Given exercise:
Lay out the lines in the records below as a numbered list, omitting blank lines, starting at the line containing "This screenshot has height=498, width=1175." and ending at the line containing "Task: Open the".

····················

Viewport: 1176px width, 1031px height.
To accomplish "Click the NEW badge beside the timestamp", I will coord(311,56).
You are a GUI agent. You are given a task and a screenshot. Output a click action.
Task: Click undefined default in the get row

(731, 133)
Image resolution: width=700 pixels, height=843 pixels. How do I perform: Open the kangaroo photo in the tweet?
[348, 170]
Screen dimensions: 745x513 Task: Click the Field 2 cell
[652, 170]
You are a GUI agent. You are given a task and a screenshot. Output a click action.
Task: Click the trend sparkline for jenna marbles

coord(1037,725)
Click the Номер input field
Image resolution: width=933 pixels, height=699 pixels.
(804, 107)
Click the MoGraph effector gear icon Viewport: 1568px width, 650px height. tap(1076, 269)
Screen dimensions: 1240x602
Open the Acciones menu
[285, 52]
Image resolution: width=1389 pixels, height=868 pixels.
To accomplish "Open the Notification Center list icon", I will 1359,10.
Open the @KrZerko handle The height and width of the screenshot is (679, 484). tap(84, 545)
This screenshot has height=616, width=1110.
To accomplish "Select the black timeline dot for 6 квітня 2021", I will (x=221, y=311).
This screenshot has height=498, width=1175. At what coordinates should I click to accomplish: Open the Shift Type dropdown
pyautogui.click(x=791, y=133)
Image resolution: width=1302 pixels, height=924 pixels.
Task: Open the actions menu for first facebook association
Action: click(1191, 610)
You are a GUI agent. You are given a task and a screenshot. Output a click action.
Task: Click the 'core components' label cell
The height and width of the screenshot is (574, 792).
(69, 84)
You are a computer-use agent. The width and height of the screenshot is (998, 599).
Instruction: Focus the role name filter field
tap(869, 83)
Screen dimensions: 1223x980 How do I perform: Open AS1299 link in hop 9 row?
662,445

····················

Result of the exercise:
1. This screenshot has height=498, width=1175. At what coordinates should I click to accomplish: Open the Shift Type dropdown
2. pyautogui.click(x=791, y=133)
3. Image resolution: width=1302 pixels, height=924 pixels.
4. Task: Open the actions menu for first facebook association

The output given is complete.